Considéré comme un des pères de l’économie libérale, David Ricardo (1772-1823) a exprimé une vue très inattendue concernant la question de la substitution des machines aux hommes lors de la Révolution industrielle : s'il condamne les luddites et est favorable au progrès, il scandalise ses contemporains en soutenant que la mécanisation a un effet nocif sur l’emploi à court terme. Par Romain Treffel.

D. Ricardo

 Dans le chapitre 31 de ses Principes de l’économie politique et de l’impôt, intitulé « Des machines », le célèbre économiste britannique écrit ainsi que « l'opinion des classes ouvrières sur les machines qu'elles croient fatales à leurs intérêts ne repose pas sur l'erreur et les préjugés, mais sur les principes les plus fermes, les plus nets de l'économie politique ».

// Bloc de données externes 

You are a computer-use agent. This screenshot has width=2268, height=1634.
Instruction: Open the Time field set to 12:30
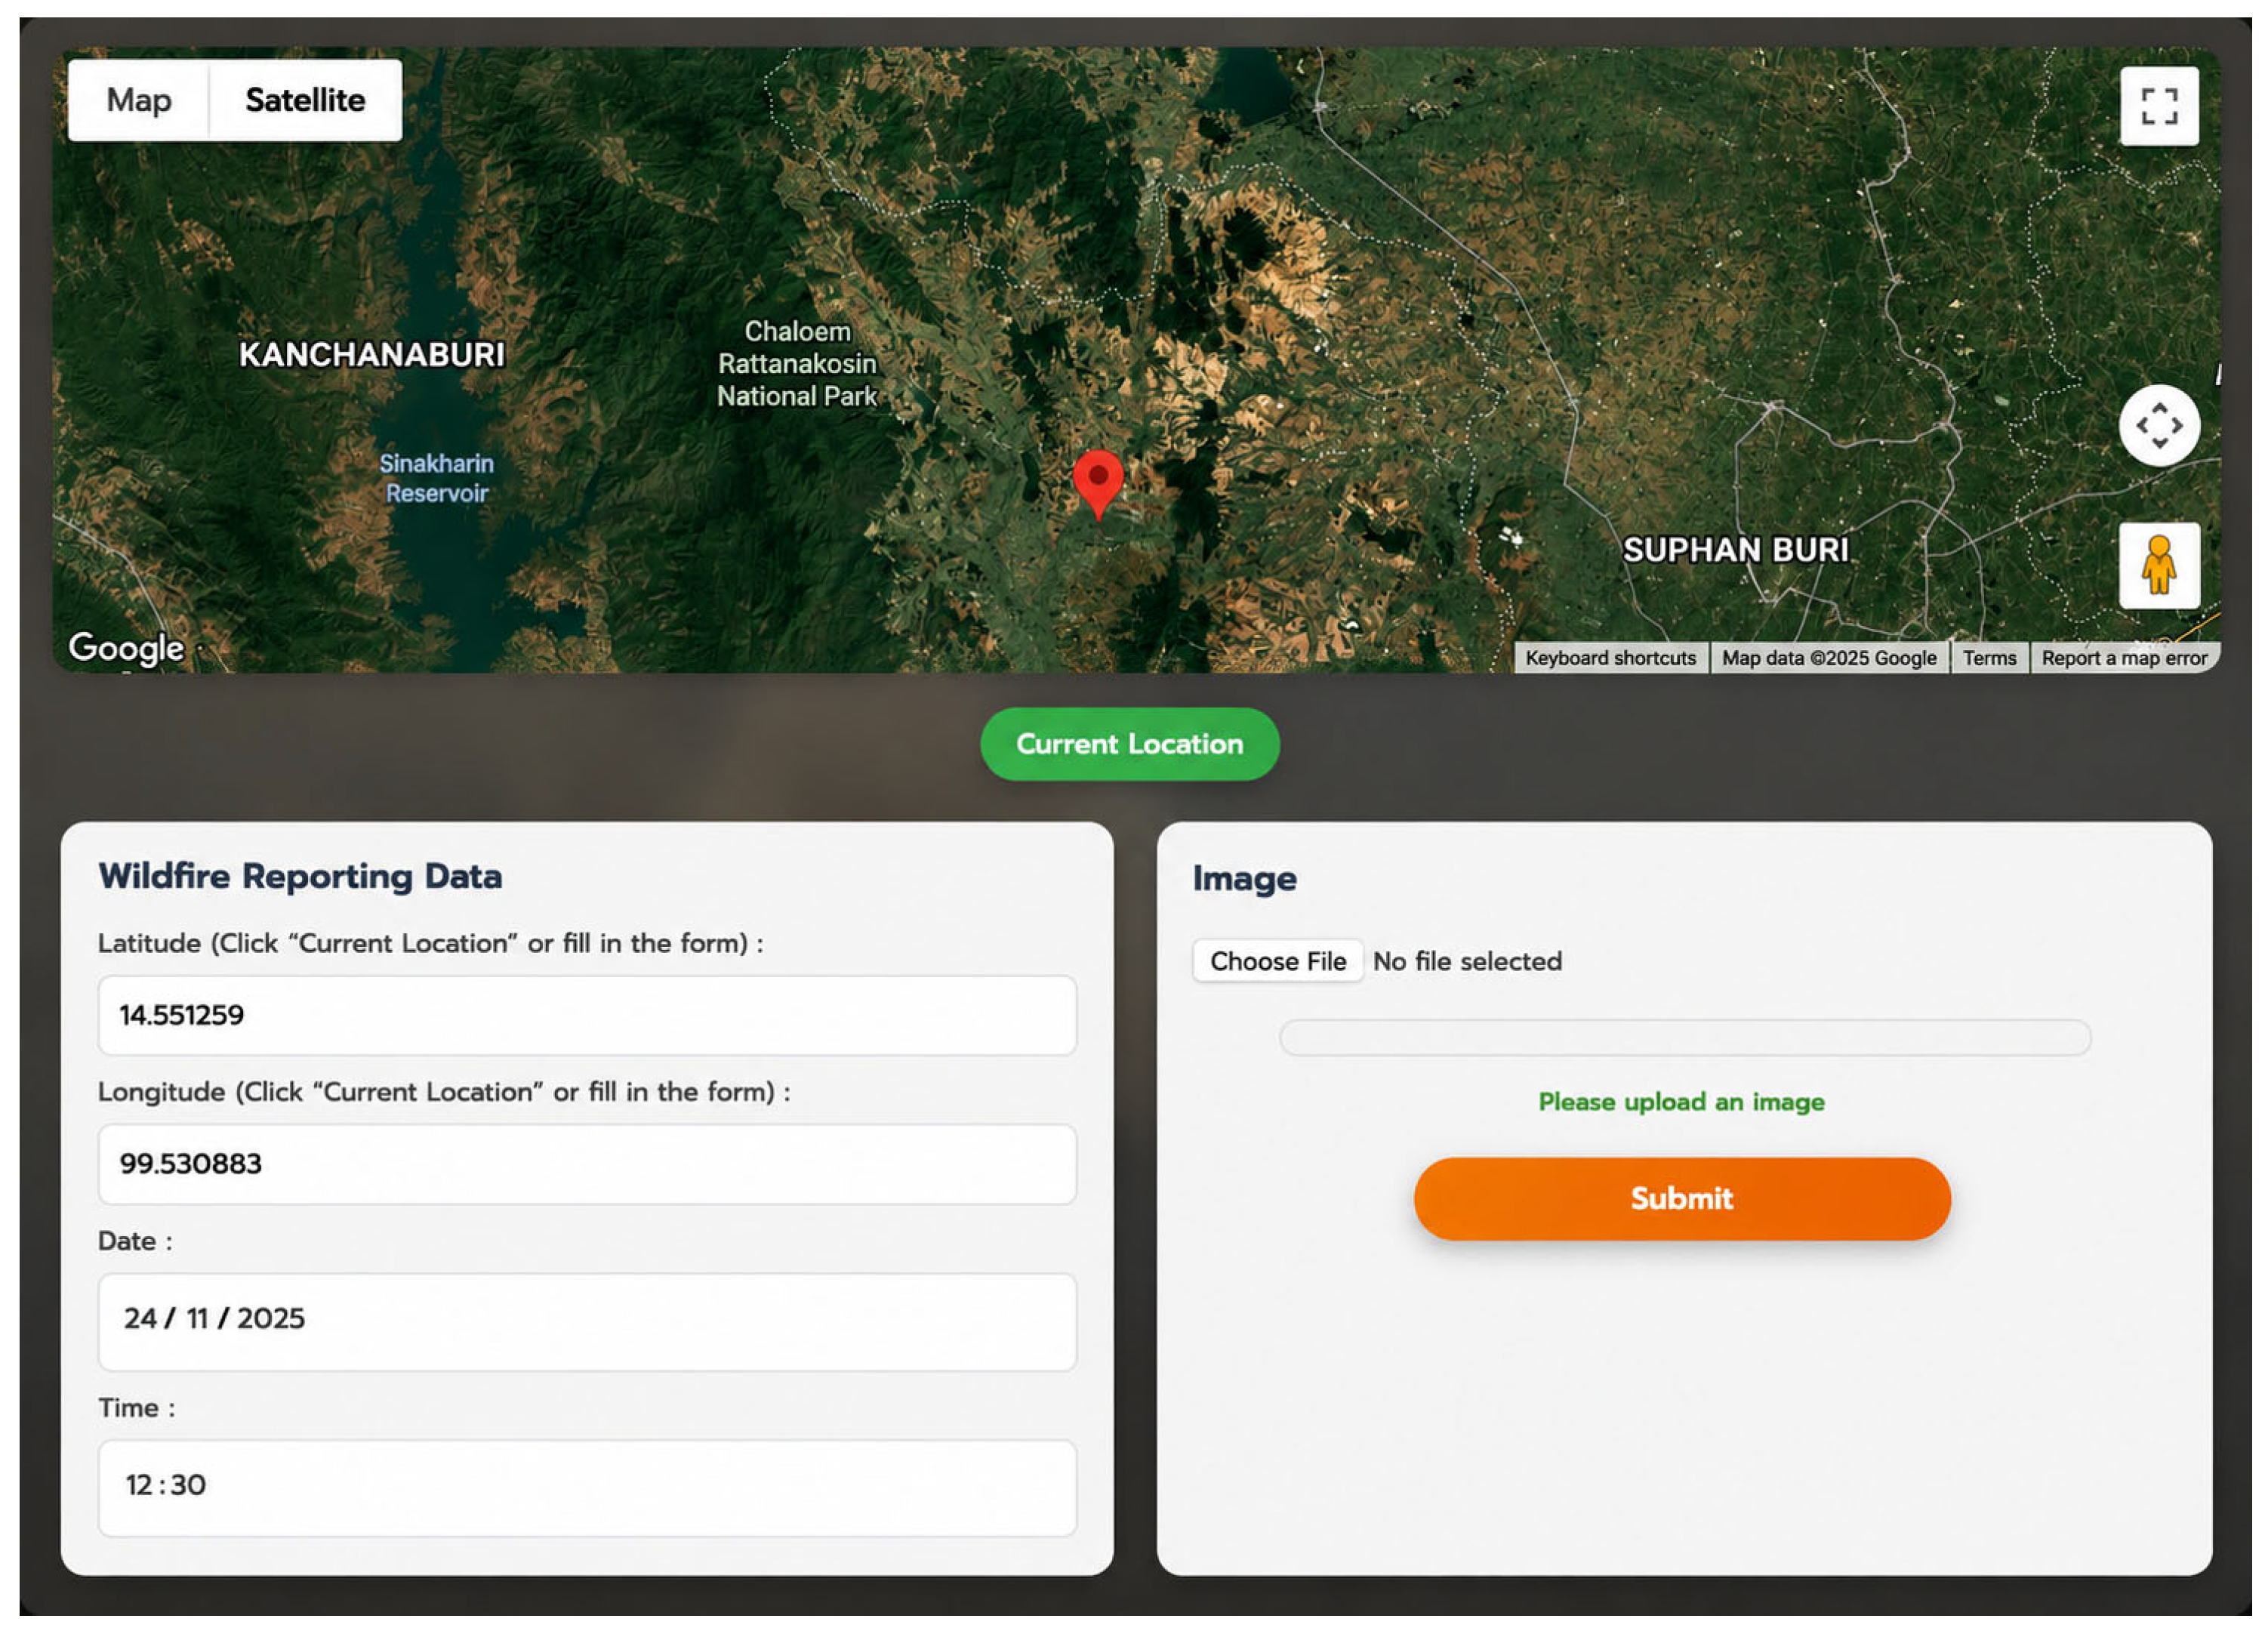tap(587, 1488)
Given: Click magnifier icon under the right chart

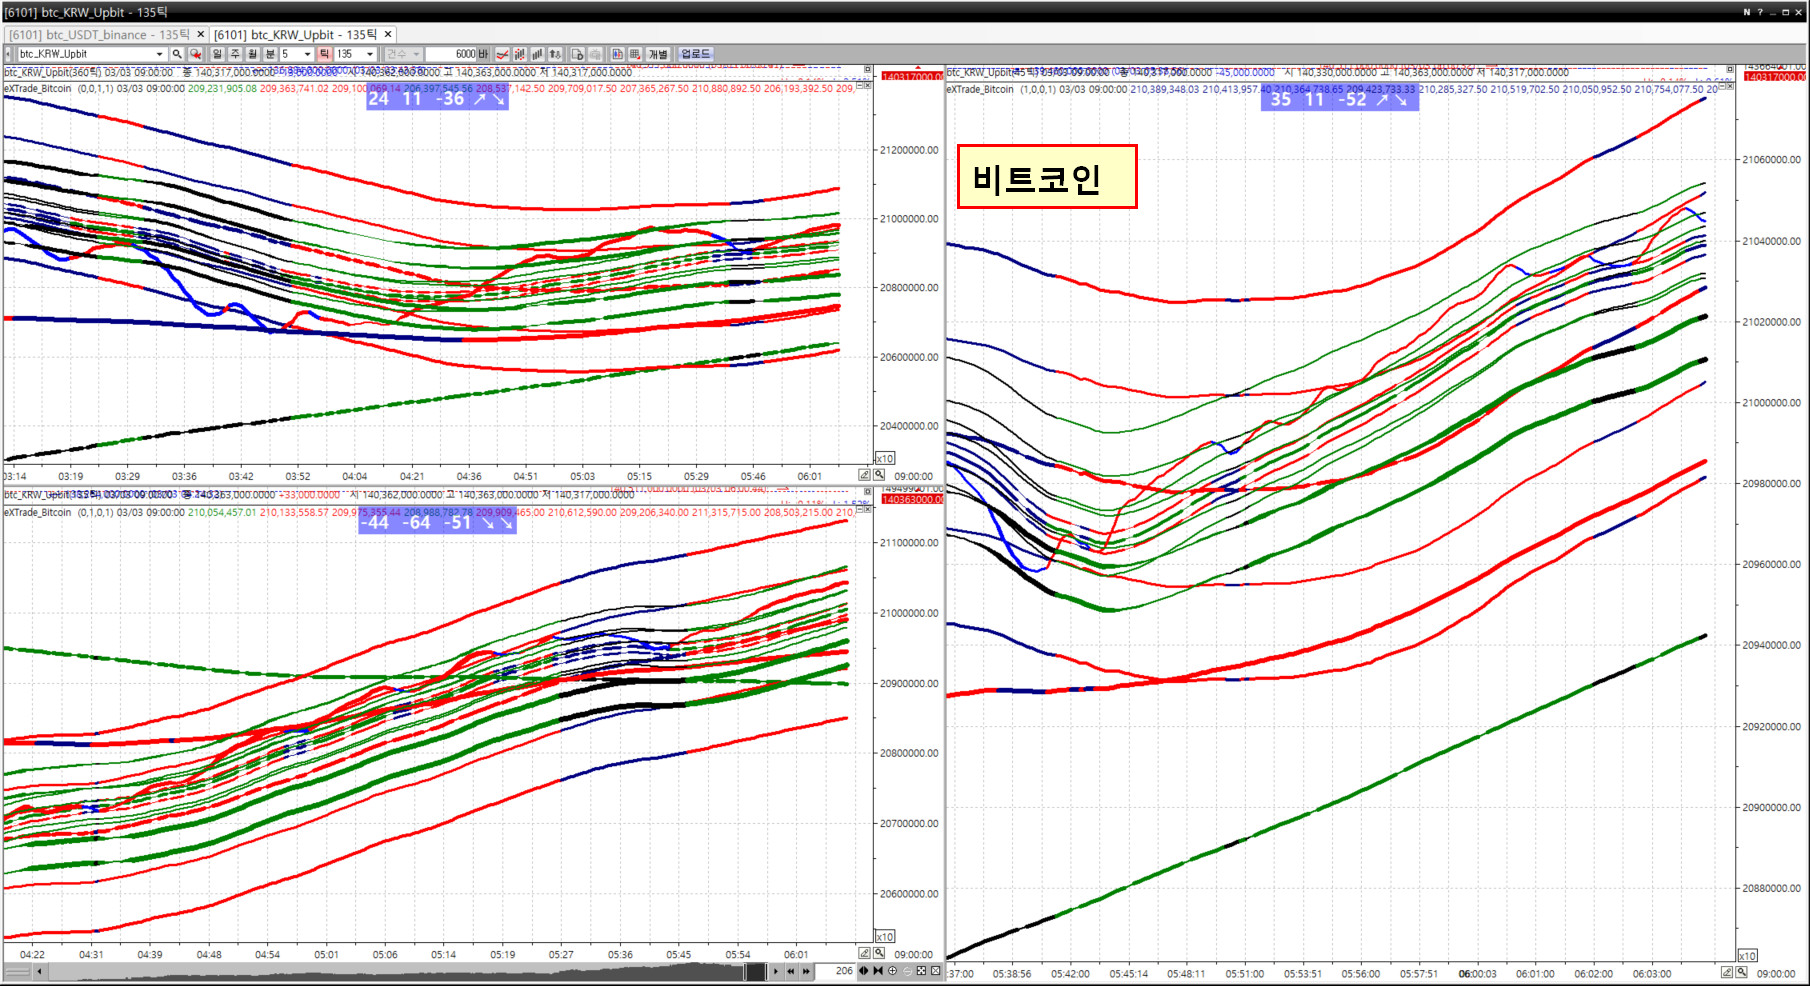Looking at the screenshot, I should pyautogui.click(x=1741, y=972).
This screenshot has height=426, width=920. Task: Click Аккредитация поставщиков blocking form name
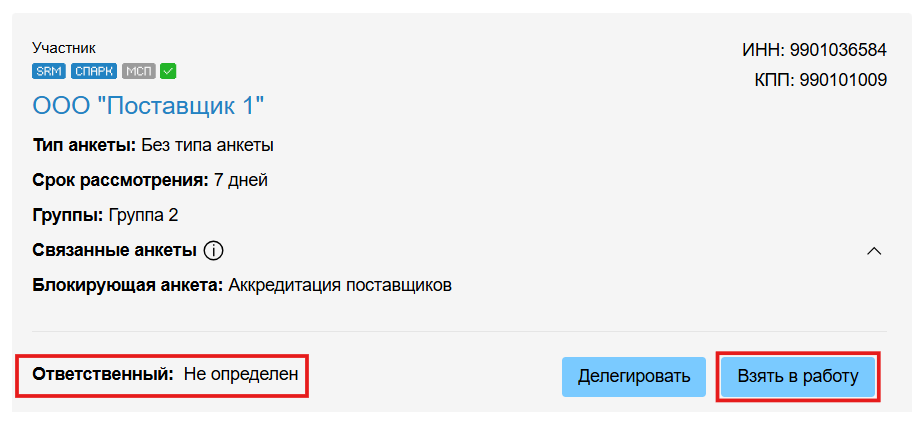coord(340,285)
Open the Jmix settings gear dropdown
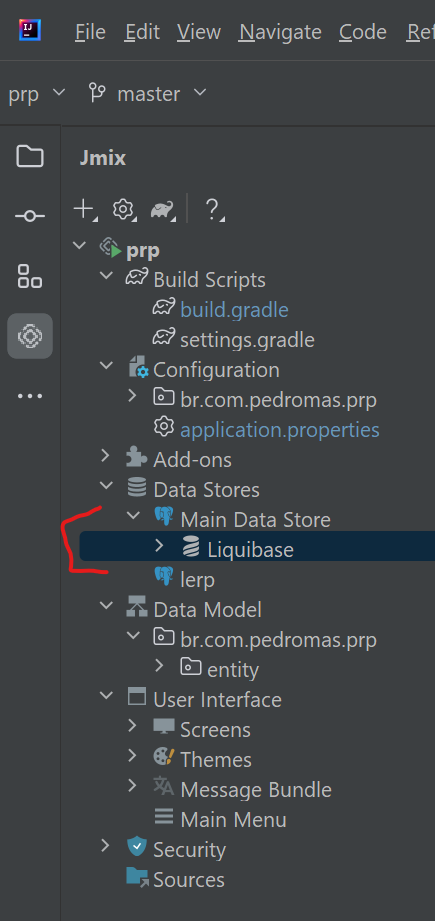 pos(124,209)
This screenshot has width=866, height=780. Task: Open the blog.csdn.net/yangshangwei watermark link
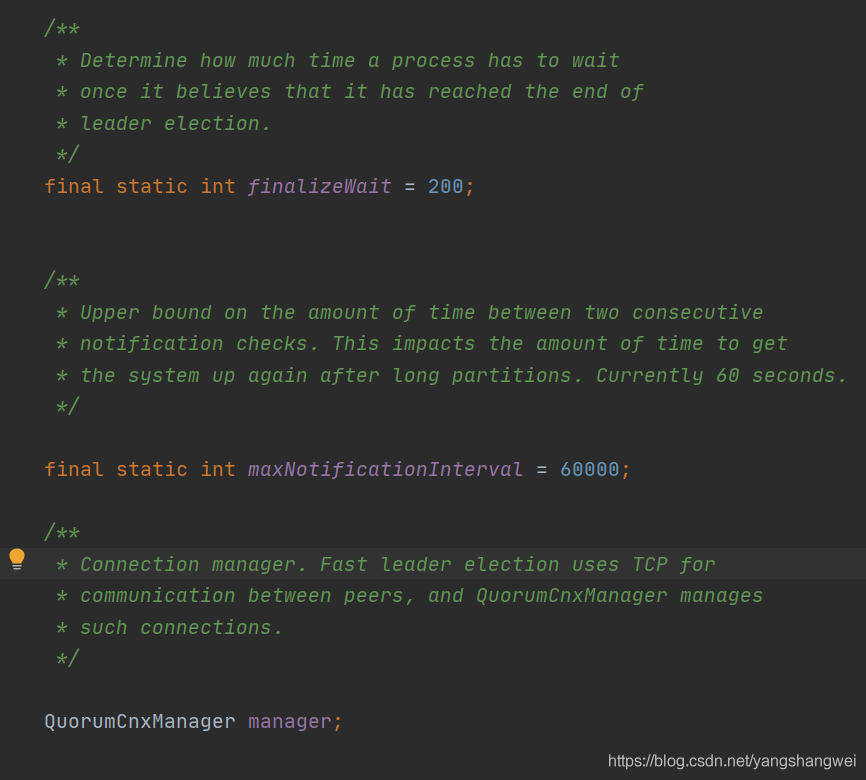pyautogui.click(x=732, y=761)
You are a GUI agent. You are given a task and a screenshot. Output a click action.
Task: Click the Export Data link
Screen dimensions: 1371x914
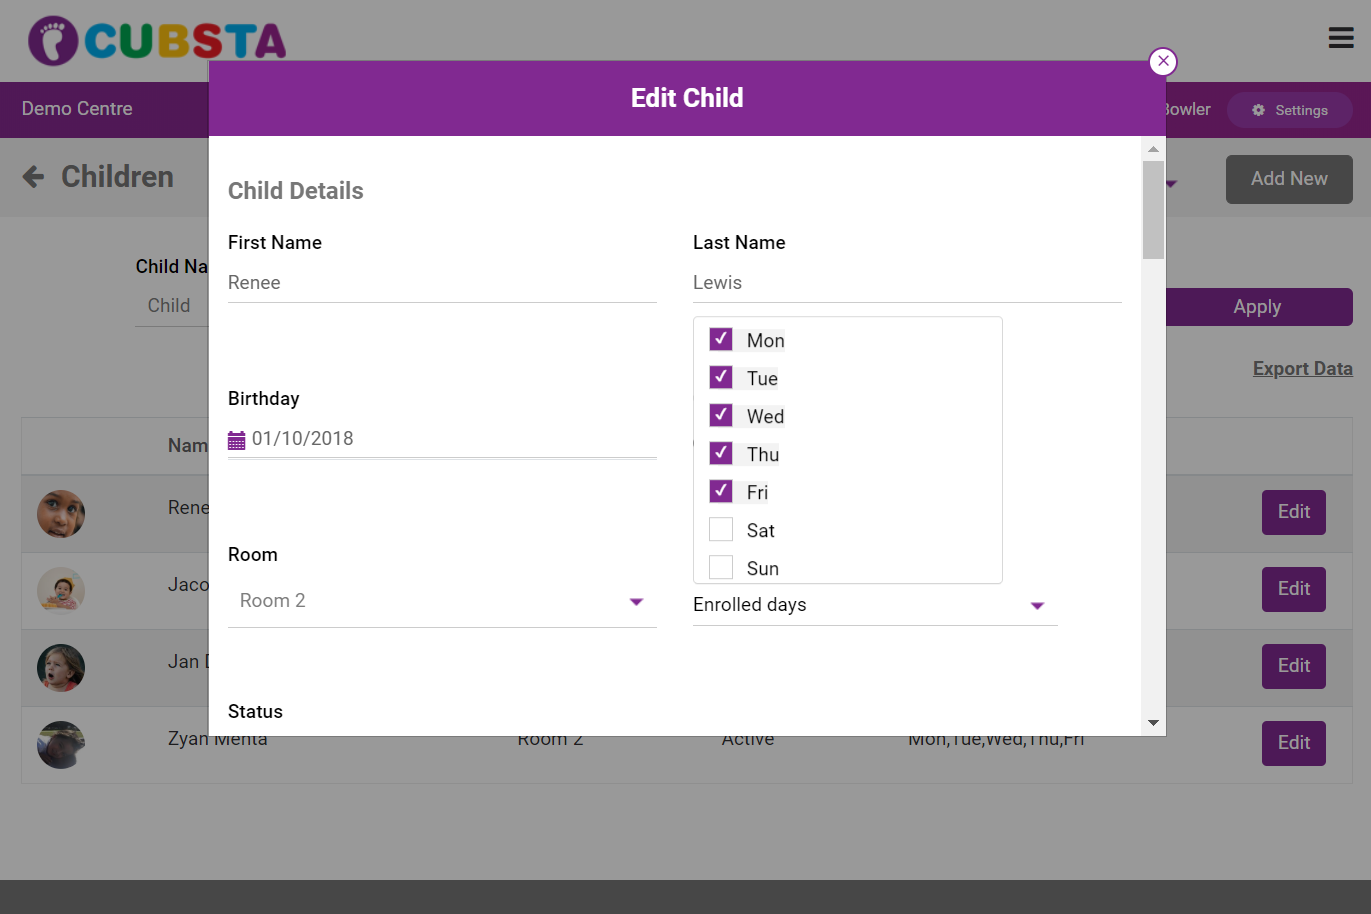[1302, 368]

Il semble aujourd’hui que Ricardo aurait changé d’avis en cours de route, même si les interprétations se battent encore sur la réalité et l’ampleur de cette volte-face. Son avis sur les effets de la mécanisation est dispersé dans différents écrits, seul le chapitre « Des machines » y est donc spécifiquement consacré. Il aurait été ajouté par la modification de son opinion sur « cette grave matière », même s’il ne reniait pas pour autant ses analyses précédentes. Dans la vision originelle de Ricardo, l'introduction des machines bénéficie ainsi à toutes les classes (propriétaires fonciers, capitalistes, travailleurs) ; seuls les travailleurs n'en retirent qu'un bénéficie limité dans le temps, car les salaires réels augmentés par la baisse des prix liée à la mécanisation vont dans un second temps baisser jusqu’au seuil à partir duquel le travailleur peut nourrir sa famille et lui-même – c’est la loi d’airain des salaires. Contrairement à Malthus, avec lequel il a échangé une abondante correspondance sur le thème, Ricardo ne pense pas que les machines fassent baisser la demande de travail. Puis il change d’avis en comprenant que la mécanisation fait changer la composition du capital : plus de capital technique, moins de capital salarial, d’où une contraction du fonds des salaires (montant que l'entreprise emprunte pour payer ses employés avant de commercer à vendre) à l’origine du chômage.